First, they have to distinguish between the signals given by financial and economic indicators, and weigh the impact of any measures they consider on anemic economic recoveries. The yields in Europe on sovereign debt for borrowers such as Spain, Portugal and Ireland are at their lowest levels since before the crisis. Foreign investors are scooping up properties in Spain, where housing prices have fallen by over 30% since their 2007 highs. But economic growth in the Eurozone for the first quarter was 0.2% and in the European Union 0.3%. Stock prices in the U.S. reached record levels while Federal Reserve Chair Janet Yellen voiced concerns about a weak labor market and inflation below the Federal Reserve’s 2% target. When asked about the stock market, Yellen admitted that investors may be taking on extra risk because of low interest rates, but said that equity market valuations were within their “historical norms.” Meanwhile, Chinese officials seek to contain the impact of a deflating housing bubble on their financial system while minimizing any economic consequences.

Second, regulators need to consider the international dimensions of financial vulnerability. Capital flows can increase financial fragility, and the rapid transmission of financial volatility across borders has been recognized since the 1990s. Graciela L. Kaminsky, Carmen M. Reinhart and Carlos A. Végh analyzed the factors that led to what they called “fast and furious” contagion. Such contagion occurred, they found, when there had been previous surges of capital inflows and when the crisis was unanticipated. The presence of common creditors, such as international banks, was a third factor. U.S. banks had been involved in Latin America before the debt crisis of the 1980s, while European and Japanese banks had lent to Asia in the 1990s before the East Asian crisis.

The global financial crisis revealed that financial integration across borders exacerbated the downturn.  The rise of international financial networks that transmit risk across frontiers was the subject of a recent IMF conference. Joseph Stiglitz of Columbia University gave the opening talk on interconnectedness and financial stability, and claimed that banks can be not only too big to fail, and can also be “too interconnected, too central, and too correlated to fail.” But dealing with interconnected financial networks is difficult for policymakers whose authority ends at their national borders.

Finally, officials have to overcome the opposition of those who are profiting from the current environment. IMF Managing Director Christine Lagarde has attributed insufficient progress on banking reform to “fierce industry pushback” from that sector. Similarly, Bank of England head Mark Carney has told bankers that they must develop a sense of their responsibilities to society. Adam J. Levitin, in a Harvard Law Review essay that summarizes the contents of several recent books on the financial crisis, writes that “regulatory capture” by financial institutions has undercut financial regulation that was supposed to restrain them, and requires a political response. James Kwak has emphasized the role of ideology in slowing financial reform.

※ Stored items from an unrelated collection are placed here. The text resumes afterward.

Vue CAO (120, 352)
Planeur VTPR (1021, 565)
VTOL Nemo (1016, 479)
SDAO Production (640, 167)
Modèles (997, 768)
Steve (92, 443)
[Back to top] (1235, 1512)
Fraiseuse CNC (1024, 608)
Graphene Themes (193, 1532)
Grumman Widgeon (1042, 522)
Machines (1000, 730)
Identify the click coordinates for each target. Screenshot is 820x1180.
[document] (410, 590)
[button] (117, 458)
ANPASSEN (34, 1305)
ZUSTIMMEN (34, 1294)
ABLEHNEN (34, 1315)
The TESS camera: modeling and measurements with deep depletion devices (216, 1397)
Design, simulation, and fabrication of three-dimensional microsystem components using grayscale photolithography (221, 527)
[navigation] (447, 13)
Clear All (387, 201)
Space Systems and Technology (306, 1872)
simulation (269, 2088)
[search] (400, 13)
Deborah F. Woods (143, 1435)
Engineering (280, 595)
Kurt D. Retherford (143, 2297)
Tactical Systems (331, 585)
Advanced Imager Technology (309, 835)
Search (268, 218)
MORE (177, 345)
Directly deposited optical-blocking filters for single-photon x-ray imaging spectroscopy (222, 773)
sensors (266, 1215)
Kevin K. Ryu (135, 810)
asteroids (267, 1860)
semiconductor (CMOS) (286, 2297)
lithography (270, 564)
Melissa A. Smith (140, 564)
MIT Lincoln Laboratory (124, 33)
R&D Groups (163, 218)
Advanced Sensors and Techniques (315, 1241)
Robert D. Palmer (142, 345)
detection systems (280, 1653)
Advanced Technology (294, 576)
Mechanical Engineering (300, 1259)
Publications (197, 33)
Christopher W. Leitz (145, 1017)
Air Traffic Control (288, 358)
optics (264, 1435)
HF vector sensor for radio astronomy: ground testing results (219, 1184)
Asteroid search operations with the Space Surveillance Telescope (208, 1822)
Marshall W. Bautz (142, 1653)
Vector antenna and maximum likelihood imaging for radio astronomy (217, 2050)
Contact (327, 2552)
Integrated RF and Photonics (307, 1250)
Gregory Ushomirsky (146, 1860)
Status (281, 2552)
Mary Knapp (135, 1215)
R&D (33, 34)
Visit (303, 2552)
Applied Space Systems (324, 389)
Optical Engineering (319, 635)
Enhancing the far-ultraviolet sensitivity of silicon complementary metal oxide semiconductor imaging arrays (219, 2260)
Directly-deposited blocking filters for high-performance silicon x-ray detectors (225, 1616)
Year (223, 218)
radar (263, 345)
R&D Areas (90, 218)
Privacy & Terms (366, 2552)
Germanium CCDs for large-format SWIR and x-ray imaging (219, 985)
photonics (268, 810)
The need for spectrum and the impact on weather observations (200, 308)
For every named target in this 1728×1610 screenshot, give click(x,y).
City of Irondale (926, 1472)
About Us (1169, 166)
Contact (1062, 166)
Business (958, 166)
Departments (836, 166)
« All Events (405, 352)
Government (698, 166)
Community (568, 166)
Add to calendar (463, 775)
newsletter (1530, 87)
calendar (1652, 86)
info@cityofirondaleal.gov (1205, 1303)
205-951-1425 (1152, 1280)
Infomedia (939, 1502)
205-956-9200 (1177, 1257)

Markets for financial and other assets exhibit little sign of stress. The Chicago Board Options Exchange Volatility index (VIX), which measures expectations of U.S. stock price swings, fell to a 14-month low that matched pre-crisis levels. Such placidity, however, can mask the buildup of systemic stresses in financial systems. Regulators and other policy officials who seek to forestall another crisis by acting peremptorily will need to possess political courage as well as economic insight.

Too Much of a Good Thing?

Global banks do not have much to cheer about these days. Earnings are falling, and the banks are responding by cutting jobs. The Federal Deposit Insurance Corporation has charged 16 banks of colluding to rig the London Interbank Offer rate (LIBOR). And the Federal Reserve has approved a rule that requires foreign banks with $50 billion of assets in the U.S. to establish holding companies for their American units that meet the same capital adequacy standards as do their U.S. peers. The latter move has been interpreted as a sign of the fragmentation of global finance that will hinder the global allocation of credit.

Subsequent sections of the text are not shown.